AI agents for autonomous hiring workflows and talent intelligence
MakiPeople automates hiring workflows with AI agents that execute screening, scheduling, and candidate assessment at scale. The tech stack reveals a data-intelligence focus: BigQuery, Snowflake, dbt, and Airflow handle the data layer; GPT-4, BERT, and PyTorch power assessment models; n8n orchestrates agent workflows. Active projects center on embedding models, psychometric calibration, and scoring pipelines—signaling investment in fairness and precision over speed alone. The hiring mix (8 engineers, 6 researchers) and pain points around "fairness in AI scoring" and "optimizing scoring precision" indicate the company is solving a hard problem: making AI-driven hiring defensible, not just fast.

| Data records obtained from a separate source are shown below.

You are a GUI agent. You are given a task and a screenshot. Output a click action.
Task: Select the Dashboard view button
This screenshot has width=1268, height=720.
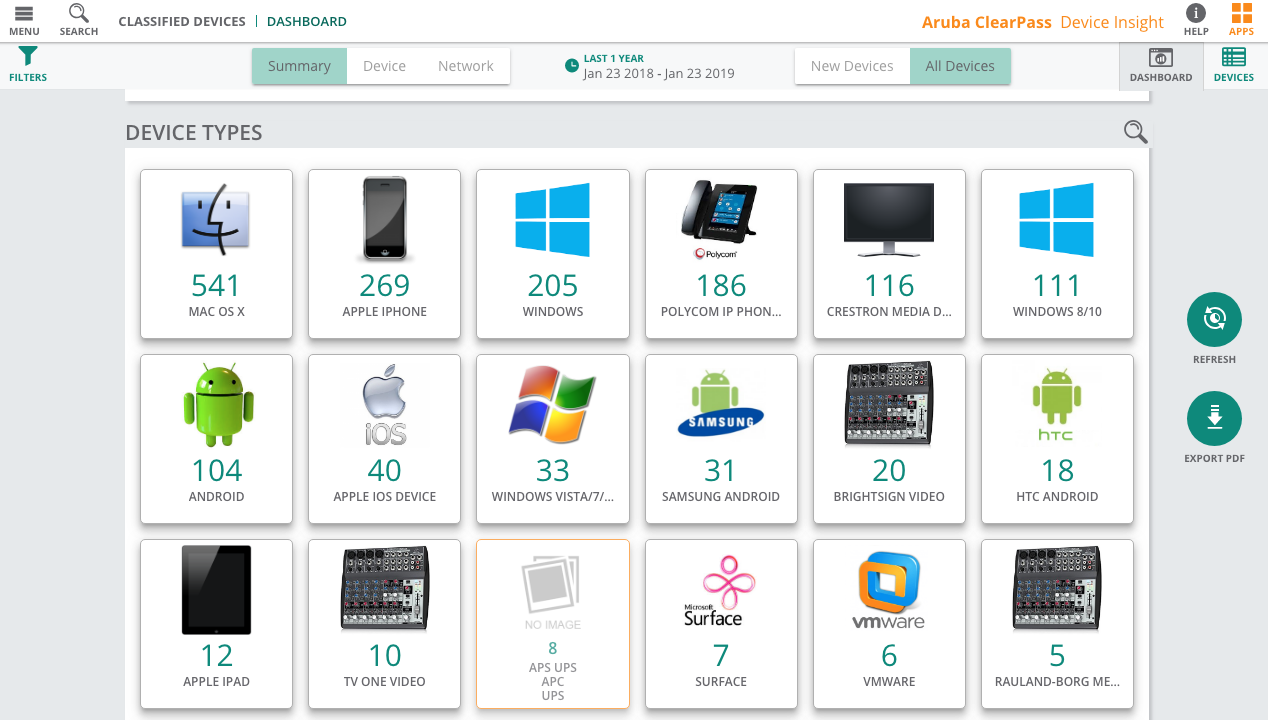click(1161, 65)
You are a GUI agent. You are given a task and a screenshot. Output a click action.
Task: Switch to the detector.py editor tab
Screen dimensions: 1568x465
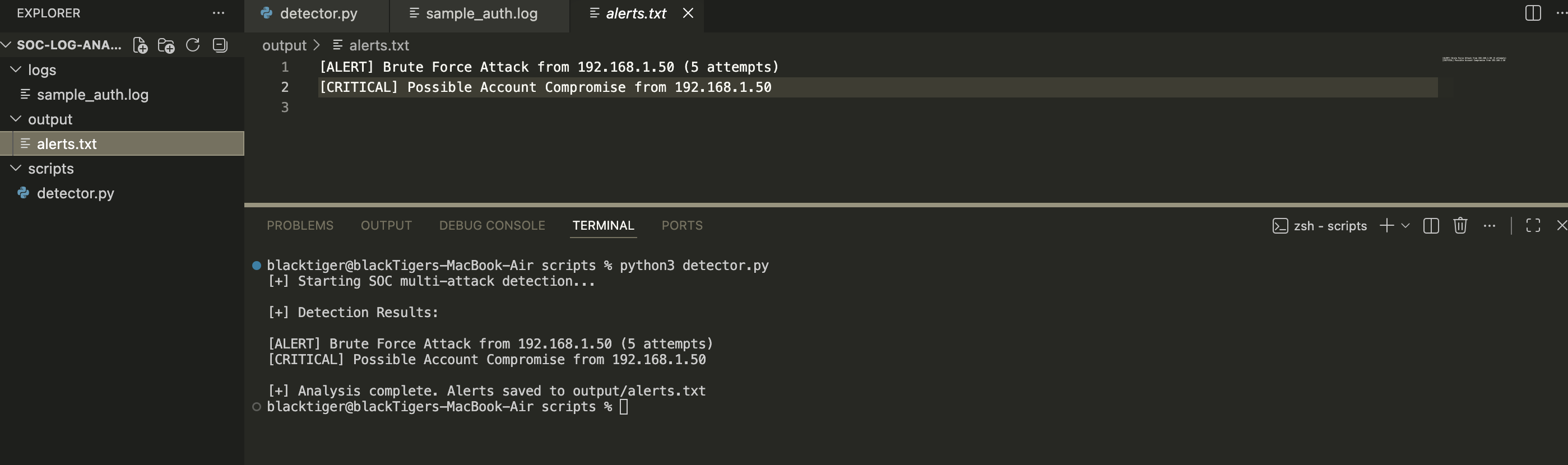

MakiPeople builds autonomous AI agents that integrate into existing HR tools (HubSpot, Salesforce) to handle talent acquisition and internal mobility. Founded in 2021 and headquartered in New York, the company targets mid-to-large organizations looking to scale hiring while reducing manual overhead. The product captures unstructured talent data (CVs, interview transcripts, assessments) and surfaces actionable signals on skills and potential. Core operations span candidate evaluation, hiring workflow automation, and ongoing talent analytics. The team is actively hiring across the US, UK, and France, with notable velocity in engineering and research roles.
GPT-4, BERT, DeepSeek, and PyTorch for embeddings and scoring. Models are integrated via OpenAI API and Hugging Face libraries, with active projects on calibrating psychometric models and benchmarking semantic embeddings for assessments.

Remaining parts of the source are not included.